Format the lines from the one containing "1020x709 pixels. At" through the end of the entries below as a JSON list of strings, one string per line, skipping blank lines. Leave the pictures out.

Entries that point to text and elements:

-- begin --

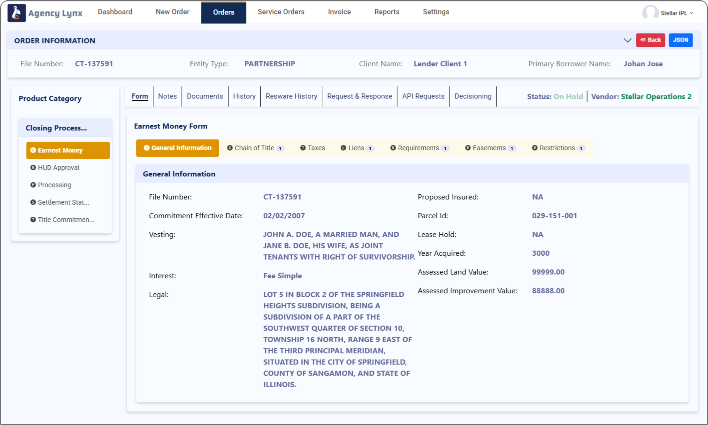This screenshot has height=425, width=708.
Task: Select Title Commitment in product list
Action: [x=66, y=218]
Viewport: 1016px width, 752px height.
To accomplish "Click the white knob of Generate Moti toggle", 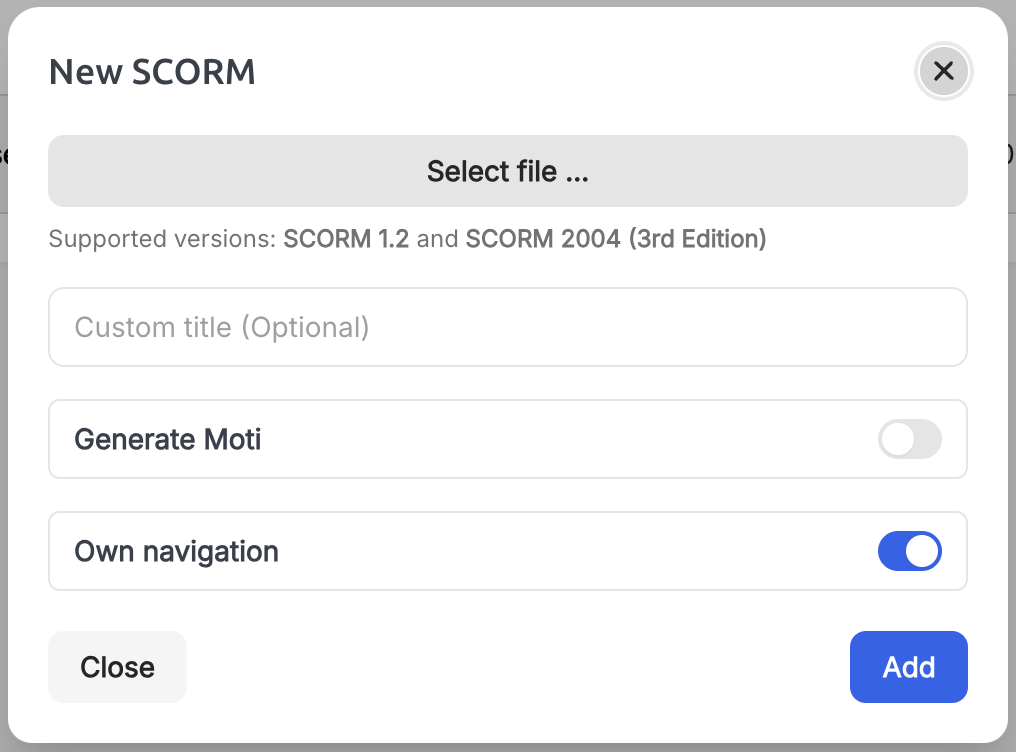I will click(x=897, y=439).
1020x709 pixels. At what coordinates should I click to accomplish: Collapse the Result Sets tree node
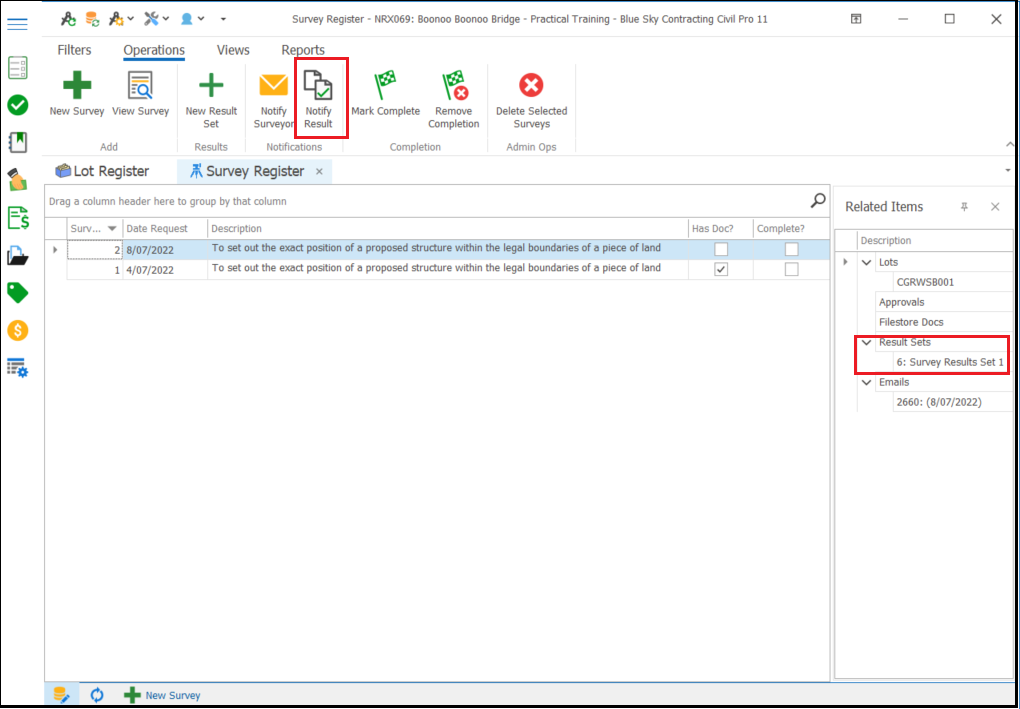pyautogui.click(x=866, y=342)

-- end --

Result =>
[
  "1020x709 pixels. At what coordinates should I click to accomplish: Collapse the Result Sets tree node",
  "pyautogui.click(x=866, y=342)"
]